— START Document passage —

Note that (Ω _βγδt)⁻¹ ≡ [(Ωδt)⁻¹]_βγ and the semicolon in η _j+1;β serves to separate the indices; it is not a derivative. Differentiation w.r.t. the state η _jα yields (j = 1, …, J − 1)

$$\displaystyle \begin{aligned} \begin{array}{rcl} {} \partial S_{0}/\partial(\eta_{j \alpha}\delta t) &\displaystyle =&\displaystyle -\varOmega_{\alpha \gamma}^{-1} \delta t^{-2} (\eta_{j+1; \gamma}-2\eta_{j\gamma}+ \eta_{j-1; \gamma}) \end{array} \end{aligned} $$

(16.40)

In vector notation, we have ∂S ₀∕∂(η _jδt) = −Ω ⁻¹δt ⁻²Δη _j. On the boundaries j = 0, j = J we obtain

$$\displaystyle \begin{aligned} \begin{array}{rcl} \partial S_{0}/\partial(\eta_{0 \alpha}\delta t) &\displaystyle =&\displaystyle -\varOmega_{\alpha \gamma}^{-1} \delta t^{-2} (\eta_{1\gamma}-\eta_{0\gamma}) \\ \partial S_{0}/\partial(\eta_{0 \alpha}\delta t) &\displaystyle =&\displaystyle \varOmega_{\alpha \gamma}^{-1} \delta t^{-2} (\eta_{J\gamma}-\eta_{J-1;\gamma}) \end{array} \end{aligned} $$

Next, the derivatives of $\log \alpha (\eta )$ are needed. One gets

$$\displaystyle \begin{aligned} \begin{array}{rcl} \partial S_{1}/\partial(\eta_{j \alpha}\delta t) &\displaystyle =&\displaystyle -\delta t^{-1}[f_{j\beta,\alpha}\varOmega_{\beta \gamma}^{-1}\delta \eta_{j\gamma} -\varOmega_{\alpha \gamma}^{-1}(f_{j\gamma}-f_{j-1;\gamma})] \end{array} \end{aligned} $$

or in vector form, using difference operators

$$\displaystyle \begin{aligned} \begin{array}{rcl} {} \partial S_{1}/\partial(\eta_{j\alpha}\delta t) &\displaystyle =&\displaystyle -\delta t^{-1}[f_{j\bullet,\alpha}^{\prime}\varOmega^{-1}\delta \eta_{j} -\varOmega^{-1}\delta f_{j-1}], \end{array} \end{aligned} $$

(16.41)

— END Document passage —

- Set problem a
Can you transcribe the derivative excerpt from "Note that (Ω" up to and including "yields (j = 1, …, J − 1)"?

— START Records supplied —

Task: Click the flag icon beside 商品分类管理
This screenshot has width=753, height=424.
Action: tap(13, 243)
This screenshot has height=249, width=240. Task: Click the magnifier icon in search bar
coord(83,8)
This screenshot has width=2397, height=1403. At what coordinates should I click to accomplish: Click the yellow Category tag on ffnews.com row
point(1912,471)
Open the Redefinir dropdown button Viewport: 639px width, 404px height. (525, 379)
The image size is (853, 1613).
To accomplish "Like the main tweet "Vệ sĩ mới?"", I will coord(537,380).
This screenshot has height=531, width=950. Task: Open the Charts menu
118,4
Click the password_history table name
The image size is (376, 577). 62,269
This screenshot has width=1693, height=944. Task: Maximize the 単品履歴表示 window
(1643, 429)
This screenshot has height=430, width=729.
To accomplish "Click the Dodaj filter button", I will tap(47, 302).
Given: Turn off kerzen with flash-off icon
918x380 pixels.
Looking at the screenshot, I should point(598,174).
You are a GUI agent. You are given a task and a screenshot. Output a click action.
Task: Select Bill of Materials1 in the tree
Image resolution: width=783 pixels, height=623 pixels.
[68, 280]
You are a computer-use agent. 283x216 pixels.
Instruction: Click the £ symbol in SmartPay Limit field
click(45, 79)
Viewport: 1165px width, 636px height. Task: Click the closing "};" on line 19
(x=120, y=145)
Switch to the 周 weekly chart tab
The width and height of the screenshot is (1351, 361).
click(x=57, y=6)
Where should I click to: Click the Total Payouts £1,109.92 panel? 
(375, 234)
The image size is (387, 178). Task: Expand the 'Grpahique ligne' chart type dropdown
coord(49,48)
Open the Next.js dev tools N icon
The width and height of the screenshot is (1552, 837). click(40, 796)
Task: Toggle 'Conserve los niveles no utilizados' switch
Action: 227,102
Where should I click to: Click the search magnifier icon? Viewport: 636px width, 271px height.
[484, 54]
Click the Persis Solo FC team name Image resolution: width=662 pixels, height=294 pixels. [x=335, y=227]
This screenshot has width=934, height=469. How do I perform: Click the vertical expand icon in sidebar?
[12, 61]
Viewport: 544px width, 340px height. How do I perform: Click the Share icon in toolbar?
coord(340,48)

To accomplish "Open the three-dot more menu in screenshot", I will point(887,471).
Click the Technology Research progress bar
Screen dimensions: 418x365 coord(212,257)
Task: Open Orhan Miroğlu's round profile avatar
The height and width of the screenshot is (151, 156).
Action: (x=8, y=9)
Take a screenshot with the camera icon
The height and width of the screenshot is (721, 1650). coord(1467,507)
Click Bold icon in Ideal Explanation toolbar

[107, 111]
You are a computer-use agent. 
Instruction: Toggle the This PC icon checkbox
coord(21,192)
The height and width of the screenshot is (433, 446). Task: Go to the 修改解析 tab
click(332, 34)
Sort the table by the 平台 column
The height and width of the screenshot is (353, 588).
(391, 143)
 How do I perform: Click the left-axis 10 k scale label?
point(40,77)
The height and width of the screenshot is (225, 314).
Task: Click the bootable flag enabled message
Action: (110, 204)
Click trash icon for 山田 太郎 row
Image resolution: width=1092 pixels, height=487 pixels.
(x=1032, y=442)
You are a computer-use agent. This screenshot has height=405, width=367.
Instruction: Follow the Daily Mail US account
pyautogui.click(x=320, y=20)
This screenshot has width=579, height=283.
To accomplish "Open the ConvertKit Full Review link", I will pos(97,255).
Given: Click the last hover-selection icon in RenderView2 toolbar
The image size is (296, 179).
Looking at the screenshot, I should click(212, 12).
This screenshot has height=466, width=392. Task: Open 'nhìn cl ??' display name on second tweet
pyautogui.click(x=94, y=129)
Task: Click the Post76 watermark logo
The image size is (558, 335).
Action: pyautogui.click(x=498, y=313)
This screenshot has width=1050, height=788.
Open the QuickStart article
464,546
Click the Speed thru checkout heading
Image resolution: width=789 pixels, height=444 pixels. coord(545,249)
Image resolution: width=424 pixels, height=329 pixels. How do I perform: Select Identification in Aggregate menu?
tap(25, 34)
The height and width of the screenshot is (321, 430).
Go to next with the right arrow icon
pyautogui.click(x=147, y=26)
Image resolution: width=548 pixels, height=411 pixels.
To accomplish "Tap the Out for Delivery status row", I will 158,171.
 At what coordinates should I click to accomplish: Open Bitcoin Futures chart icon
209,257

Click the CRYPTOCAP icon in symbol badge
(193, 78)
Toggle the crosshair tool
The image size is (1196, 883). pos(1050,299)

— END Records supplied —

- Set problem b
Can you restate word for word the lines of the records from the line with "This screenshot has width=1050, height=788." up to and including the last line of the records?

- Expected answer a
Note that (Ω _βγδt)⁻¹ ≡ [(Ωδt)⁻¹]_βγ and the semicolon in η _j+1;β serves to separate the indices; it is not a derivative. Differentiation w.r.t. the state η _jα yields (j = 1, …, J − 1)

- Expected answer b
This screenshot has width=1050, height=788.
Open the QuickStart article
464,546
Click the Speed thru checkout heading
Image resolution: width=789 pixels, height=444 pixels. coord(545,249)
Image resolution: width=424 pixels, height=329 pixels. How do I perform: Select Identification in Aggregate menu?
tap(25, 34)
The height and width of the screenshot is (321, 430).
Go to next with the right arrow icon
pyautogui.click(x=147, y=26)
Image resolution: width=548 pixels, height=411 pixels.
To accomplish "Tap the Out for Delivery status row", I will 158,171.
 At what coordinates should I click to accomplish: Open Bitcoin Futures chart icon
209,257

Click the CRYPTOCAP icon in symbol badge
(193, 78)
Toggle the crosshair tool
The image size is (1196, 883). pos(1050,299)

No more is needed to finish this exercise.